Il Maestro Canaro rifuggiva i dogmi; diceva che se tu imponi una verità, poi sei legato a essa e non puoi più cambiare idea, anche se ti accorgi di avere sbagliato. Prendi il tuo libro, per esempio; quel sottotitolo che hai scelto: Lo scopo della vita è il debug ti impone di credere nei Post-It. Se il giorno dopo che l’hai pubblicato si scoprisse che non esistono, saresti costretto a ristamparlo o ad accettare il fatto che dice una cosa non vera. Il Maestro Canaro non voleva che questo avvenisse al C’hi++; per questo motivo, stabilì che dovesse avere un versionamento, come il software: perché potesse evolversi.


I letterati, gli scultori, i pittori non possono modificare le loro opere, una volta che sono state pubblicate. Possono dare un ritocco di colore qui, un colpo di scalpello là, ma si tratta sempre di aggiustamenti minimi, che non cambiano la struttura stessa dell’arte-fatto. I musicisti, i teatranti e, in parte, i cineasti sono un po’ più fortunati, perché possono apportare più facilmente delle modifiche alle loro opere, ma si tratta comunque di eventi che accadono di rado.
Al contrario, la buona produzione di software ha il vantaggio di essere in continua evoluzione. Un software può essere stabile, ovvero non avere difetti noti, ma non è mai finito, completo, perfetto; sia perché l’utilizzo potrebbe rivelare dei difetti sfuggiti alla fase di test, sia perché delle variazioni del contesto di utilizzo potrebbero richiedere delle modifiche al sistema. Il buon software viene quindi costantemente aggiornato e le diverse versioni di uno stesso prodotto sono numerate in maniera progressiva con dei codici composti da tre numeri separati da punti che indicano, rispettivamente, la versione major, la versione minor e la patch; per esempio: 1.4.12. La versione major viene incrementata ogni volta che si apportano delle drastiche modifiche al software, rendendolo incompatibile con le versioni precedenti. La versione minor viene incrementata quando si modifica il codice in maniera minore, aggiungendo o modificando delle funzionalità in maniera compatibile con le versioni precedenti. Il numero di patch è incrementato ogni volta che si apportano delle modifiche o delle correzioni anche minime al sistema. La major version zero (0.y.z) è destinata allo sviluppo iniziale, quando il software non è ancora stabile e tutto può cambiare in ogni momento.

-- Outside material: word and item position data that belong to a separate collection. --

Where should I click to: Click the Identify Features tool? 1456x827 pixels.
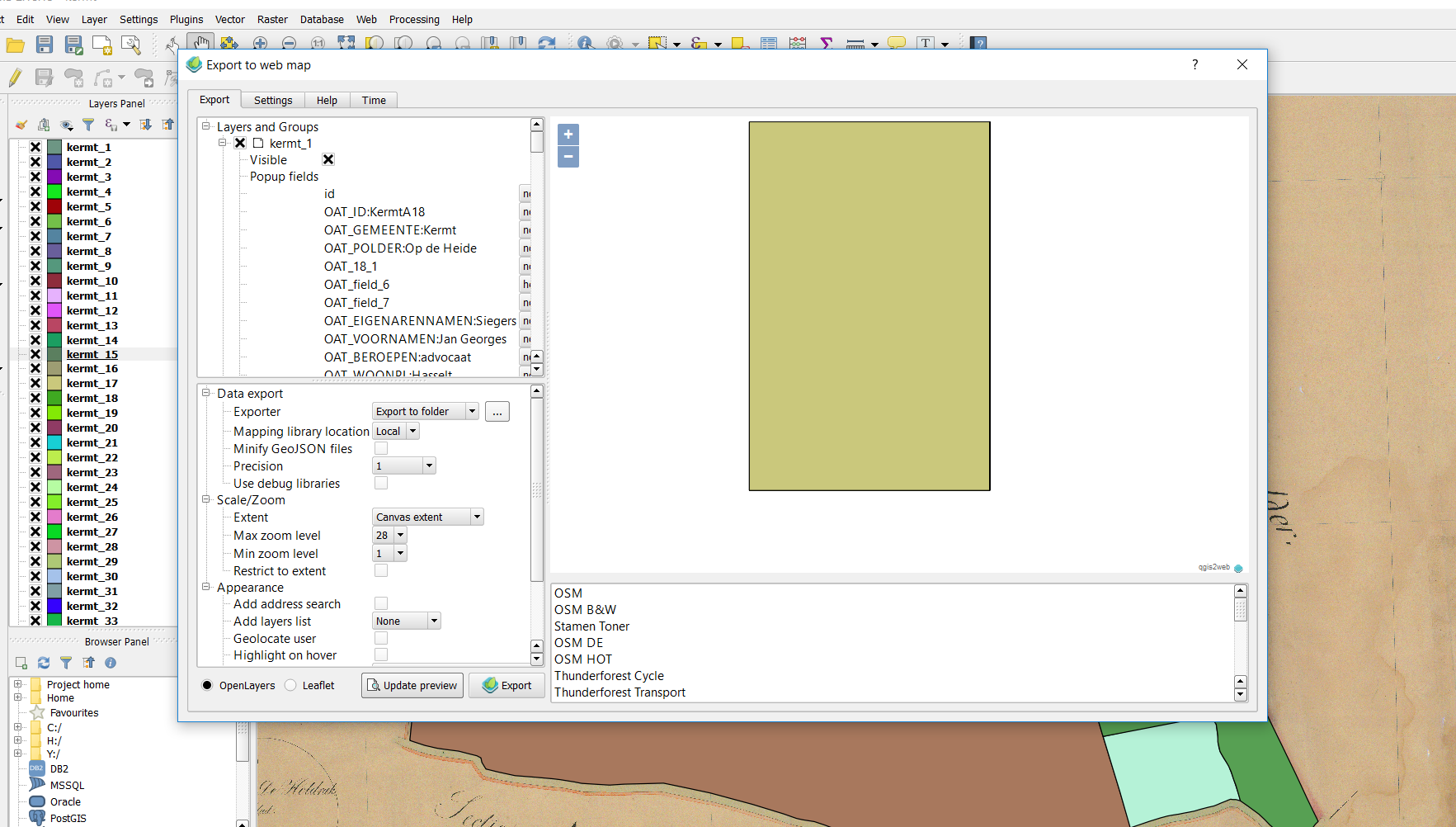click(586, 43)
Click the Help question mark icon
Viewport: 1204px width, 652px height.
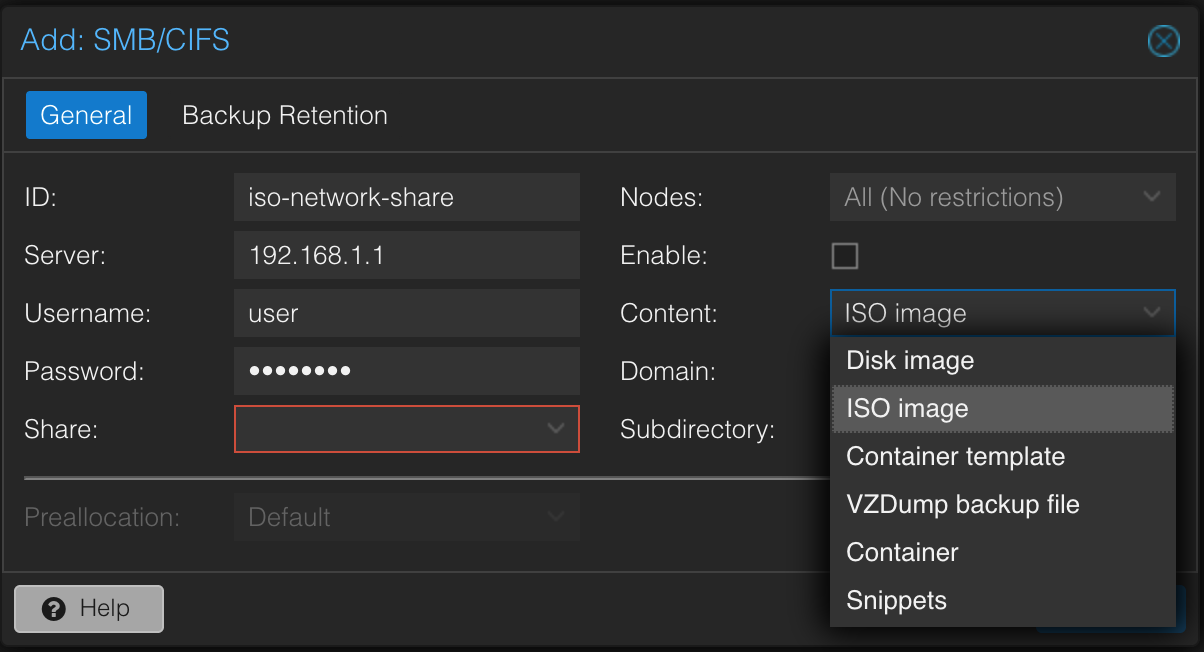(x=53, y=608)
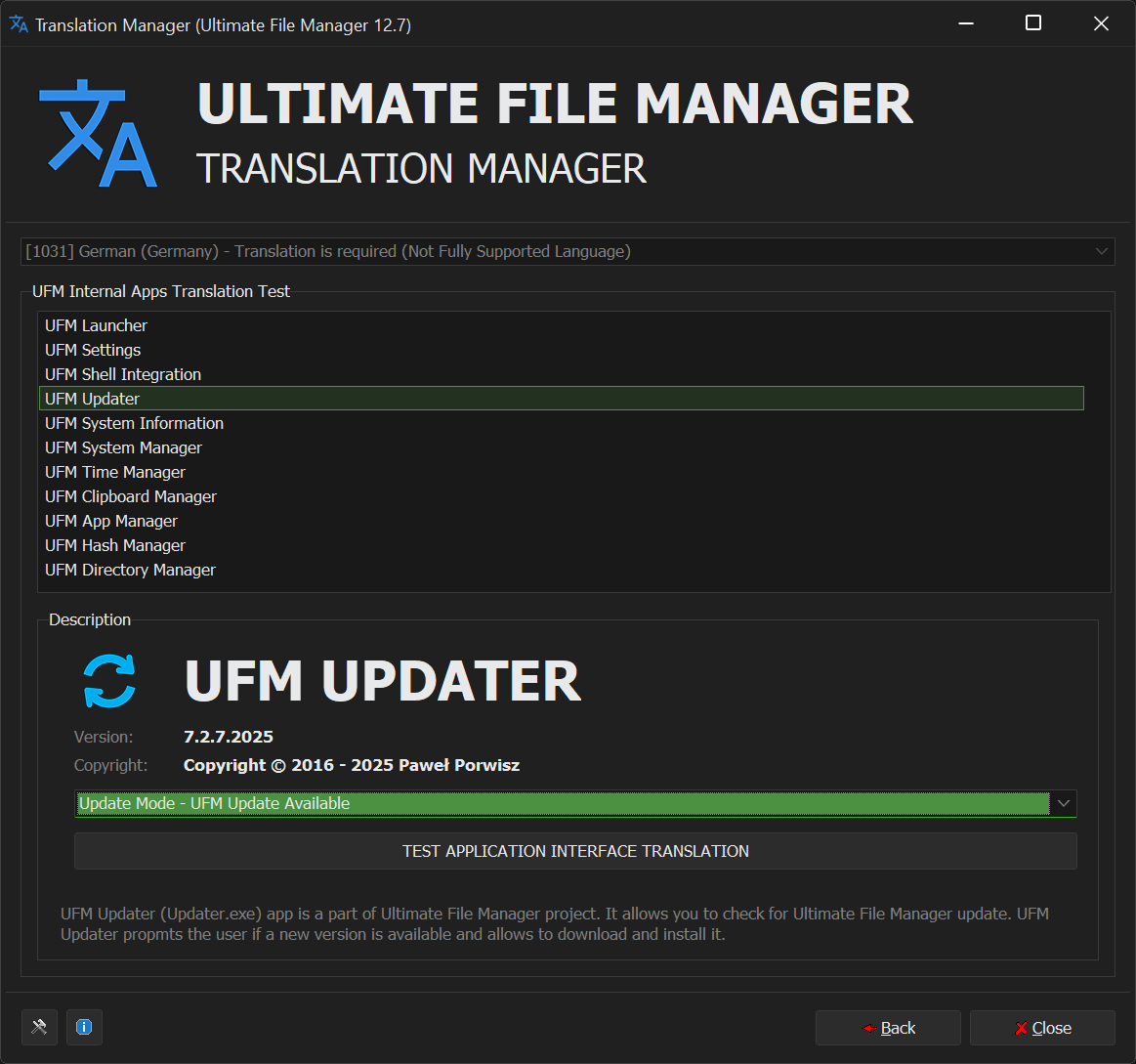This screenshot has height=1064, width=1136.
Task: Choose UFM System Information from the list
Action: coord(134,423)
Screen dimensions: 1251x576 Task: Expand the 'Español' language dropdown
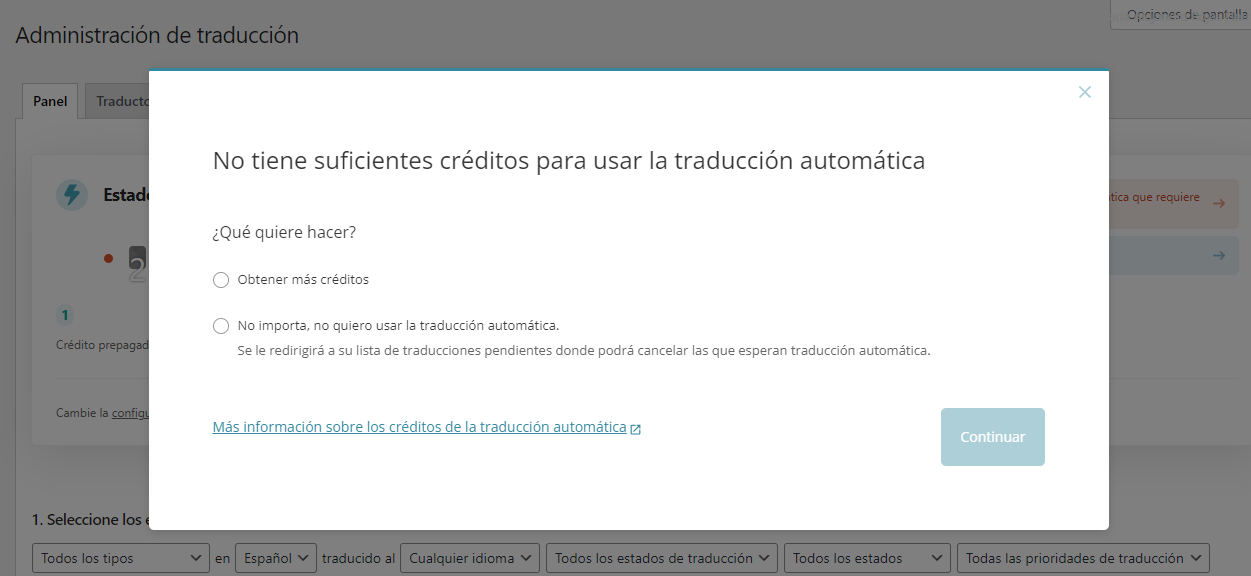(x=276, y=558)
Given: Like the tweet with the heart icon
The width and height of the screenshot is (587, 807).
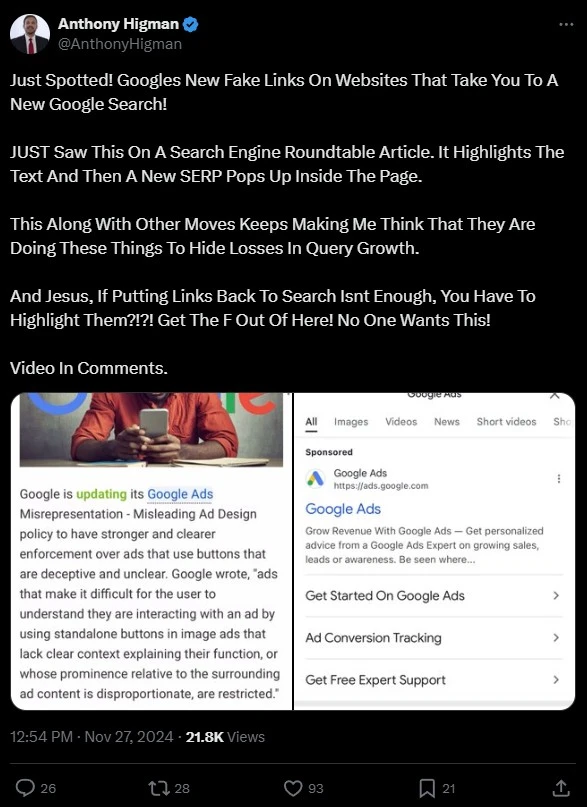Looking at the screenshot, I should pos(293,788).
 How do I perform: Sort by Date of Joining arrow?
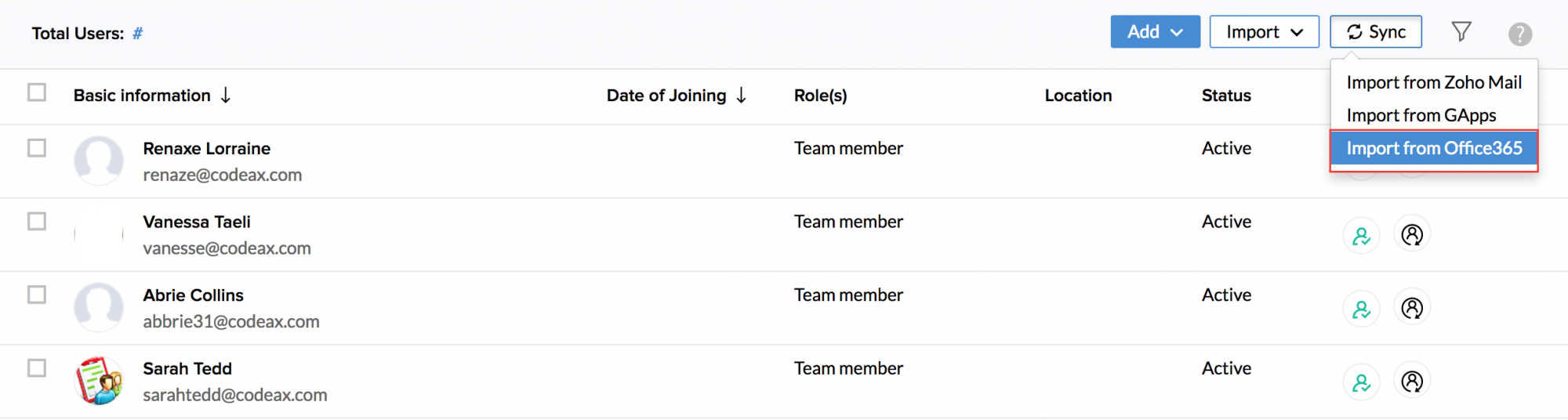(742, 96)
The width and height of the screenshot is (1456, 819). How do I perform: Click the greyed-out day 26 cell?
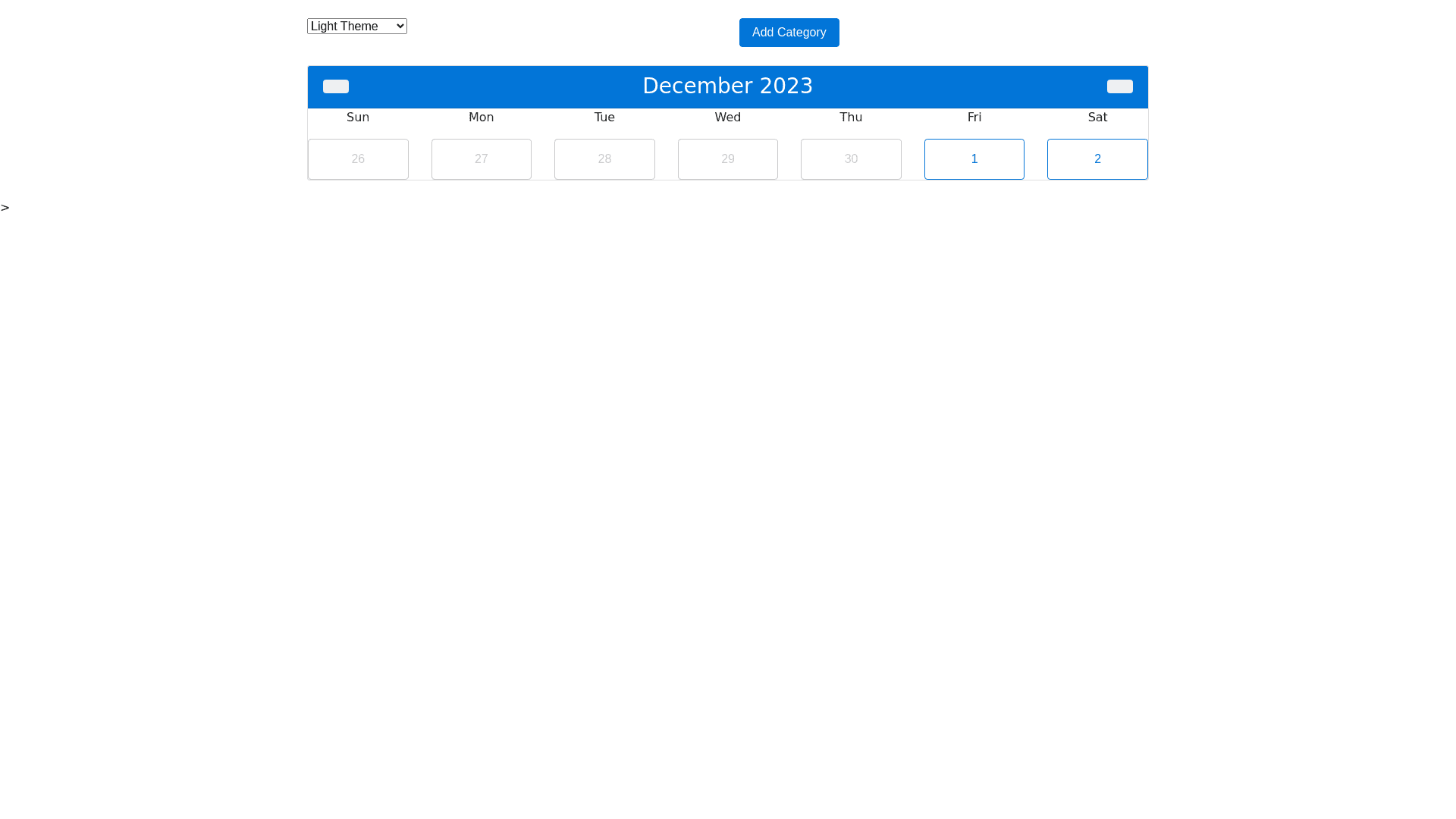[358, 159]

Prima ti ho detto che gli scienziati non sono infallibili. Non è una maldicenza: è la verità; gli scienziati sono i primi ad ammetterlo e questa è la loro forza, perché possono correggere i loro errori senza perdere di credibilità. Il Maestro Canaro voleva che questo fosse possibile anche per il C’hi+. Come scrisse alla fine della sua Proposta per una metafisica open-source:

Se anche un giorno dovessi scoprire che gli elementi costituivi dell’Universo non si chiamano spazioni, ma culturi e fossi per ciò costretto a cambiare il nome della mia cosmogonia in Culturismo, io incrementerò di un’unità la major-version del mio progettto e andrò avanti. Non per ostinazione, né per idealismo, ma perché questa metafisica-non-metafisica, come l’ho definita prima, funziona: mi aiuta a decidere quale sia la cosa giusta da fare quando non è facile capire quale sia la cosa giusta da fare e mi aiuta ad affrontare i momenti difficili della vita, mia o altrui che sia, senza accettazioni per fede, ma basandomi solo su considerazioni di ordine logico. Inoltre, è una storia che non è ancora stata scritta e, allo stesso tempo, la storia che la nostra razza scrive da sempre. Mi sembra un motivo più che sufficiente.